Richard M. Nixon - Prerogatives and power



Having won a deviating election without the support of an electoral majority and confronted with a Congress controlled by the opposition party, Nixon could not rely on either party leadership or public consensus and support to control domestic and foreign policymaking. He was fairly popular, by historical standards, during his first term and had a surge of popularity in the last year, based on the improved performance of the economy, the reduced role of American forces in Vietnam, the China summit, and the Moscow summit. Even so, his reelection produced a dramatic personal victory in the context of a failure to make gains against the Democratic party in Congress and the states. Nixon's personal political successes, therefore, would not, and probably could not, be translated into domination of Congress. He would have to control the reins of government almost solely by using his constitutional prerogatives and his own often peculiar interpretation of his responsibilities under the laws of the land.

At times Nixon simply ignored laws. The Federal Comparability Act, for example, required the president to submit a plan for a pay increase for government employees. Nixon refused to submit a plan to Congress during his wage freeze, an act ruled illegal by a federal court of appeals in National Treasury Employees Union v. Nixon (1974). A law passed in 1972 required the administration to submit the texts of executive agreements negotiated with foreign governments to Congress within sixty days. The law was sometimes circumvented by negotiating at a lower diplomatic level and calling the results "arrangements." Sometimes agreements would be submitted well after the sixty-day deadline. By law, domestic wiretapping requires a judicial warrant, a procedure explicitly upheld by the Supreme Court in United States v. United States District Court in 1972. The Nixon administration violated the law, which led to federal court decisions that Nixon and other officials were liable for damages in the illegal wiretapping of a National Security Council staff member, in Halperin v. Kissinger (1976).

Nixon tried to control the bureaucracy with several unconstitutional or illegal ploys. He appointed Howard Phillips as acting director of the OEO, bypassing Senate confirmation, later ruled illegal in Williams v. Phillips (1973). Phillips issued orders to dismantle the entire agency, based on Nixon's budget requests for the next fiscal year, which provided no funds for OEO. The orders disregarded legislation providing for the continuation of OEO and assumed that a presidential budget request to Congress should take precedence over laws and appropriations. A federal district court ruled these orders illegal in Local 2677, American Federation of Government Employees v. Phillips (1973).

The Nixon administration impounded funds appropriated for various agencies by Congress, either by delaying outlays or else by rescinding an agency's authority entirely. This power was used as a form of "item veto" to eliminate programs. By 1973, impoundments totaled $18 billion and were justified by Nixon as part of his program of economic stabilization.

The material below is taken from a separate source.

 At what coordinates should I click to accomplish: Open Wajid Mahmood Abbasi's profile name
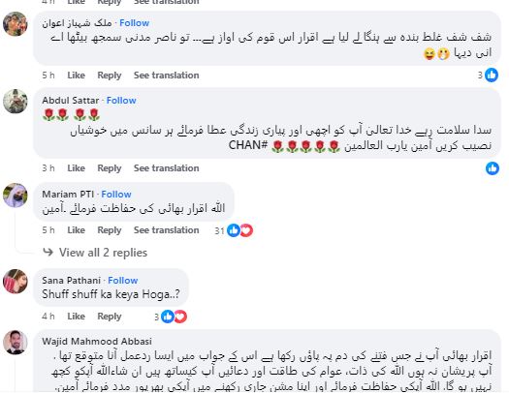point(97,341)
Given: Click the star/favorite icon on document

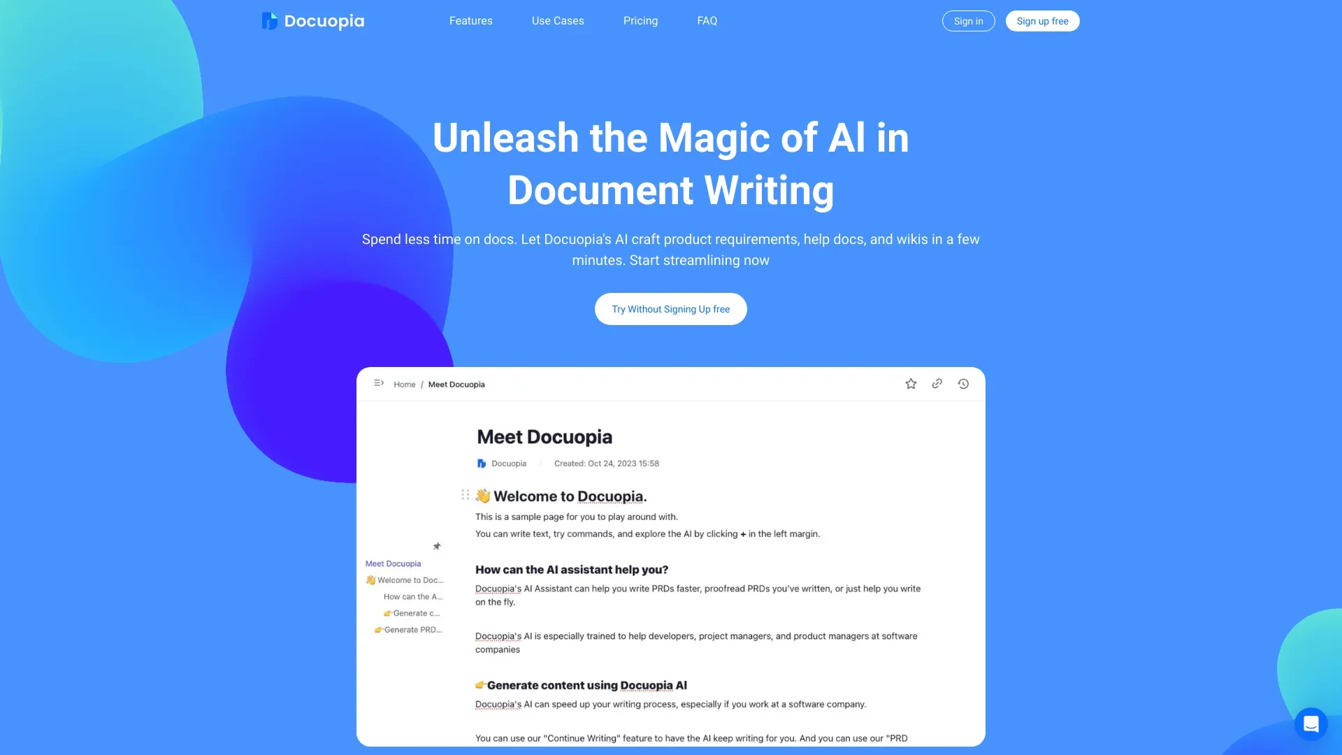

The problem for the administration was that it did not have any legal authority to make such drastic impoundments. Eventually most of them were ruled illegal by federal district courts and by the Supreme Court in Train v. New York (1974).

Nixon also refused to fill some offices provided for by law. He sent no nominations to the Senate for the National Advisory Council on Indian Education or for deputy commissioner of Indian education, in an attempt to destroy a program legislated by Congress. Eventually a federal court ordered him to fill the positions and implement the program.

Like other presidents facing hostile congressional majorities, Nixon made free use of the veto threat to force compromises on pending bills. As a result, he was only a little less successful in dealing with Congress, as measured by legislative support for his own initiatives or passage of measures favored by the White House, than were his immediate predecessors. Nixon submitted fewer measures than Kennedy or Johnson, and his successes are best measured not by passage of what he proposed but rather by his ability to block or modify initiatives he opposed. Nixon vetoed twenty-four measures and was overridden only five times, employing these powers more often, but with less success, than his Democratic predecessors.

Nixon also made greater use of the pocket veto. This allows a president to kill a bill sent to him by Congress within ten days of its adjournment, by refusing to sign it or return it. Unlike a regular veto, a pocket veto is final; the bill is not returned to Congress and cannot be passed into law by a two-thirds vote of each chamber. Nixon used the pocket veto sixteen times. He used it during routine short adjournments of Congress when it went on vacation, rather than at the end of a session, as originally intended by the Constitution. His veto of the family practice of medicine bill during a short Christmas break led to a district court decision that overturned the misuse of the pocket veto in Kennedy v. Sampson (1973). Subsequent presidents have agreed that the pocket veto will be used only at the end of the second session of Congress, though President George Bush briefly revived Nixon's expansive approach.